# Chapter 4: Chemical effects of electricity

### Example 1, page no. 35

In :
from __future__ import division
#initializing the variables:
R = 0.2; # in ohms
n = 8; # no. of cells
e = 2.2; # in volts

#calculation:
es = n*e
ep = e
Rs = n*R
Rp = R/n

#results
print "(a)Resistance", Rs,"ohms; e.m.f", es,"Volts(V)"
print "(b)Resistance", Rp,"ohms; e.m.f", ep,"Volts(V)"

(a)Resistance 1.6 ohms; e.m.f 17.6 Volts(V)
(b)Resistance 0.025 ohms; e.m.f 2.2 Volts(V)

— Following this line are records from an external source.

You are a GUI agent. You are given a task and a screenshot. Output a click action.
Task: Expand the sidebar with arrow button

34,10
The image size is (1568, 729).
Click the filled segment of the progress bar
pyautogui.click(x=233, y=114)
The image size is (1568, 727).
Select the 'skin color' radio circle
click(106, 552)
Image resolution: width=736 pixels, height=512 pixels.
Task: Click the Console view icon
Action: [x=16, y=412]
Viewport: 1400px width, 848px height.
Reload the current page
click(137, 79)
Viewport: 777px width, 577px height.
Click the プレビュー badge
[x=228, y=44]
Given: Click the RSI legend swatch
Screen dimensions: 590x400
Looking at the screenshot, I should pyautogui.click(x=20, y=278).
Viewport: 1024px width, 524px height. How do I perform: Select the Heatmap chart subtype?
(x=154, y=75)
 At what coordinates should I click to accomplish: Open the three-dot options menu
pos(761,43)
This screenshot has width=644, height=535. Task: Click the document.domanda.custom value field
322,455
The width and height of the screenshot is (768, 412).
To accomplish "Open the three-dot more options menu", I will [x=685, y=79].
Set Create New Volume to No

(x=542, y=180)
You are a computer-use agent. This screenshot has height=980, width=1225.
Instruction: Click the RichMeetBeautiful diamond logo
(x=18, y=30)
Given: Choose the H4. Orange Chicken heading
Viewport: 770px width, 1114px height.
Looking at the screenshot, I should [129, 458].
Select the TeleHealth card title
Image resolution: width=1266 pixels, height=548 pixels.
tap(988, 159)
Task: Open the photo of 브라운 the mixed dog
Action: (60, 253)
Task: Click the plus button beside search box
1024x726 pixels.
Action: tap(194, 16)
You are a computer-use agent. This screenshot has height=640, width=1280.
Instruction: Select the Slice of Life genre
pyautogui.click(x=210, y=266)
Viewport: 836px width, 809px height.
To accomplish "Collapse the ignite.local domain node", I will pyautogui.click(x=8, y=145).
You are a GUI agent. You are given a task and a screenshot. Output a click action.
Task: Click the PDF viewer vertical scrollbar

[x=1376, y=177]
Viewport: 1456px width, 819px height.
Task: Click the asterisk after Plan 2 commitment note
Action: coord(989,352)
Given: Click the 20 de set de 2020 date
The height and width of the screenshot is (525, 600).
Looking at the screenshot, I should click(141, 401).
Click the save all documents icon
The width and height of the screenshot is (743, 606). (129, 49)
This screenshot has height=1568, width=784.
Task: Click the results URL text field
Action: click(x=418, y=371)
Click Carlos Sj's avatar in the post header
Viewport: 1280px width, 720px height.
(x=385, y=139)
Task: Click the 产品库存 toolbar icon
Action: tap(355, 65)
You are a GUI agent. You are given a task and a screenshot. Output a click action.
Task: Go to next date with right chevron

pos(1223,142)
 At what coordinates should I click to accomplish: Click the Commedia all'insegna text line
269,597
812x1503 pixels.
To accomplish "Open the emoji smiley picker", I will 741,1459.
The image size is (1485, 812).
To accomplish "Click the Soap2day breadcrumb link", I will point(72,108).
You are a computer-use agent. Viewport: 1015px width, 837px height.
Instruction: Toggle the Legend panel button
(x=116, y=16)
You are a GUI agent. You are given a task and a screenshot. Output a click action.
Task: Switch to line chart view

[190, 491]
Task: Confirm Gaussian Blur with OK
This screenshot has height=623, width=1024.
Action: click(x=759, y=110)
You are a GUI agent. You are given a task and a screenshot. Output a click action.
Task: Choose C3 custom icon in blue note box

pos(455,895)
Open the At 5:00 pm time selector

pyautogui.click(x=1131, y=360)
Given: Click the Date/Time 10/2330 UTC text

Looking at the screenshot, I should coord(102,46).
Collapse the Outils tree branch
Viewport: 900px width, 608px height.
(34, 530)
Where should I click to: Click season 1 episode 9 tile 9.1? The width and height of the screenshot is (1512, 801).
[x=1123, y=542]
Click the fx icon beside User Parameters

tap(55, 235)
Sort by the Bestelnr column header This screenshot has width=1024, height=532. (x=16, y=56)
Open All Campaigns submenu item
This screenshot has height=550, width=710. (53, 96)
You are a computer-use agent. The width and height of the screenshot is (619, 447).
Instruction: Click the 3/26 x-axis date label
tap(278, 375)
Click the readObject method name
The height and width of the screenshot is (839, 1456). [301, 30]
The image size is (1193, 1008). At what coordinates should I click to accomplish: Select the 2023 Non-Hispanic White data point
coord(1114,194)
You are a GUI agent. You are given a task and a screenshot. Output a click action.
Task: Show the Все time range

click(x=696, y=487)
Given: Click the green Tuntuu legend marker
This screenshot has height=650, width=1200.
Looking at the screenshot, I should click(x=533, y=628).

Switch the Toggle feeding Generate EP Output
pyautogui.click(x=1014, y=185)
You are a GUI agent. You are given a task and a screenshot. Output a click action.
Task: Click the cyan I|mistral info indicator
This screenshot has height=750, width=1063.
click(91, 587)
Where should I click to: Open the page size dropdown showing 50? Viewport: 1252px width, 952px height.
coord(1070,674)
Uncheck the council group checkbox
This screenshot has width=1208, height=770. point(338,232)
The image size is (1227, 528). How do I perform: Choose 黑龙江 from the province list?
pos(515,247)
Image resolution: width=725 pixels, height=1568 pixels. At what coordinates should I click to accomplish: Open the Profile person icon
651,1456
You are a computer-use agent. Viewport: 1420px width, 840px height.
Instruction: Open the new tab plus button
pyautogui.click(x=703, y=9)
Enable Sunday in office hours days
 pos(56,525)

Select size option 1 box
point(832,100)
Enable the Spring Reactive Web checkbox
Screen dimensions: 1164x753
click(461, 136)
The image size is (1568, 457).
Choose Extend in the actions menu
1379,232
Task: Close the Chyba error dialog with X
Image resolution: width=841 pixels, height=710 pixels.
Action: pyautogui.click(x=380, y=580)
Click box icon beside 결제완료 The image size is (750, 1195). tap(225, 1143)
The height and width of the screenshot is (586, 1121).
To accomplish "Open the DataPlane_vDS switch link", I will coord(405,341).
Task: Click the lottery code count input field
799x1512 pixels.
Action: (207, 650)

### Example 2, page no. 35

In :
from __future__ import division
#initializing the variables:
r = 0.02; # in ohms
e = 2; # in volts
I1 = 5; # in Amperes
I2 = 50; # in Amperes

#calculation:
pd1 = e - (I1*r)
pd2 = e - (I2*r)

#results
print "(a)p.d", pd1,"Volts(V)"
print "(b)p.d", pd2,"Volts(V)"

(a)p.d 1.9 Volts(V)
(b)p.d 1.0 Volts(V)

### Example 3, page no. 36

In :
from __future__ import division
#initializing the variables:
e1 = 25; # in volts
e2 = 24; # in volts
I2 = 10; # in Amperes

#calculation:
r = (e1 - e2)/I2

#results
print "Resistance", r,"Ohms"

Resistance 0.1 Ohms

### Example 4, page no. 36

In :
from __future__ import division
#initializing the variables:
r = 0.2; # in ohms
n = 10; # no. of cells
e = 1.5; # in volts
R = 58; # in ohms

#calculation:
es = n*e
rs = n*r
I = es/(rs + R)
pd = es - (I*rs)

#results
print "(a)Current", I,"Amperes(A)"
print "(b)p.d", pd,"Volts(V)"

(a)Current 0.25 Amperes(A)
(b)p.d 14.5 Volts(V)